# Try it
Start with the first line of the records below. Output each line exactly, ending with the one that contains "Task: Click the 'Наименование' text field".
——————
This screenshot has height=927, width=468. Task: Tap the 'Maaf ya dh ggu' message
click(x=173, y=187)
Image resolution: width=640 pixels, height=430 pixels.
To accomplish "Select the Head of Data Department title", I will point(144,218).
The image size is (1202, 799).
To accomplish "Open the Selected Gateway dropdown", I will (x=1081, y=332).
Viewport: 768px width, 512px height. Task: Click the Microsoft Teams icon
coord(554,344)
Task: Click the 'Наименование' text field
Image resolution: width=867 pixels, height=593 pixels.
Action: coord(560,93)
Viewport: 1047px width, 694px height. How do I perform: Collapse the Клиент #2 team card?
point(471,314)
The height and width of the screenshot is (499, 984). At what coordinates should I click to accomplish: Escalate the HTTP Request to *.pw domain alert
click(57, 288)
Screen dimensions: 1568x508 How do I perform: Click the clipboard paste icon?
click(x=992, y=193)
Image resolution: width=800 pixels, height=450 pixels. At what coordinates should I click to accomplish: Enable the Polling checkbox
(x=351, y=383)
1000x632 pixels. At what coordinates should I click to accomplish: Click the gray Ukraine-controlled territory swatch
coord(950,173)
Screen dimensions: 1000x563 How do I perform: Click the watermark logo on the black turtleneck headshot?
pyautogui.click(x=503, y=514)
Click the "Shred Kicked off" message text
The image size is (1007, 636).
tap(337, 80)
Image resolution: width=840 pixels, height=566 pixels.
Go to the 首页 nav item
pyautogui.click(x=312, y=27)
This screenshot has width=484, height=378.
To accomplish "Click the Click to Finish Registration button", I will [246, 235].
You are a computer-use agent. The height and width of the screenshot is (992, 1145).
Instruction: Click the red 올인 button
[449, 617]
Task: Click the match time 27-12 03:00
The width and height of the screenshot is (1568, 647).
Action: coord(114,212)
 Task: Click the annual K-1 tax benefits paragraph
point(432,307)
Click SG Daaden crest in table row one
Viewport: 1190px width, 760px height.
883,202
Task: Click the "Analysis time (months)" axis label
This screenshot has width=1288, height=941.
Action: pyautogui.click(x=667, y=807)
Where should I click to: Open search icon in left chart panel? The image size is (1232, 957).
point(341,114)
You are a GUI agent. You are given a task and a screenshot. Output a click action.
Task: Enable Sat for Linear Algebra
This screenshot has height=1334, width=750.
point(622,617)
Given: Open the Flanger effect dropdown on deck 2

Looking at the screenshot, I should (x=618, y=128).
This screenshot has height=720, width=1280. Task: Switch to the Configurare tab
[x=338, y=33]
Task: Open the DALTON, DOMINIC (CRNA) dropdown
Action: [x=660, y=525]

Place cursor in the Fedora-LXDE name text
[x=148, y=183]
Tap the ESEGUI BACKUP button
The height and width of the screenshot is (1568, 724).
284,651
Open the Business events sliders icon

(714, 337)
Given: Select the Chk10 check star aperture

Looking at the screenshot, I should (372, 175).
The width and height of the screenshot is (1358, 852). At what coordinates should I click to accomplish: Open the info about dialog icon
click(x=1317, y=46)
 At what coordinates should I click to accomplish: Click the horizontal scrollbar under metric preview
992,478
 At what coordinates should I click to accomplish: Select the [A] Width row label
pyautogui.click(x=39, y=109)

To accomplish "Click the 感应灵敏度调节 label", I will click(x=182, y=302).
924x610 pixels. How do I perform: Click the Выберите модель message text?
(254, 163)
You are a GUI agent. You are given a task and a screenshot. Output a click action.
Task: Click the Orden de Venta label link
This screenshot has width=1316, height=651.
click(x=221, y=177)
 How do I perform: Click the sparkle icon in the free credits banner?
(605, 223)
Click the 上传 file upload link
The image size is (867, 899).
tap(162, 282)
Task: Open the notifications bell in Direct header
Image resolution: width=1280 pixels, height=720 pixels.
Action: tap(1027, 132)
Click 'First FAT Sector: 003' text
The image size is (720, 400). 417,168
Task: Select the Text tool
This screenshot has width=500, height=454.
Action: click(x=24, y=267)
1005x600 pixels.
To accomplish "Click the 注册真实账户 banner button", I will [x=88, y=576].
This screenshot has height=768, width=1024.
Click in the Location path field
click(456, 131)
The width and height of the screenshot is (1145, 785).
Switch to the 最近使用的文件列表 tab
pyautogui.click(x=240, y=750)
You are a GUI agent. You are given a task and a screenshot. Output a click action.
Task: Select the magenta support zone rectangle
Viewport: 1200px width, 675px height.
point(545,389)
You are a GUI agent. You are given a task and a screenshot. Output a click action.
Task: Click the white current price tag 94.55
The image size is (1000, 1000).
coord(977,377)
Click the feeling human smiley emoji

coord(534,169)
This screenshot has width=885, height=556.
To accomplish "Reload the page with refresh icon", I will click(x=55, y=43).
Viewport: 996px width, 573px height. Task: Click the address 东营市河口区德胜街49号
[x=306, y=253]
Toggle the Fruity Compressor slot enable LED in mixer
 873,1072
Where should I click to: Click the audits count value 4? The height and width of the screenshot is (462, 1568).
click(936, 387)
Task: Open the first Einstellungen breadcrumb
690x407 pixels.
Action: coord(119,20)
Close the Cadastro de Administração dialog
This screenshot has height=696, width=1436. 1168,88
——————
# Completed exercise
This screenshot has height=927, width=468. Task: Tap the 'Maaf ya dh ggu' message
click(x=173, y=187)
Image resolution: width=640 pixels, height=430 pixels.
To accomplish "Select the Head of Data Department title", I will point(144,218).
The image size is (1202, 799).
To accomplish "Open the Selected Gateway dropdown", I will (x=1081, y=332).
Viewport: 768px width, 512px height. Task: Click the Microsoft Teams icon
coord(554,344)
Task: Click the 'Наименование' text field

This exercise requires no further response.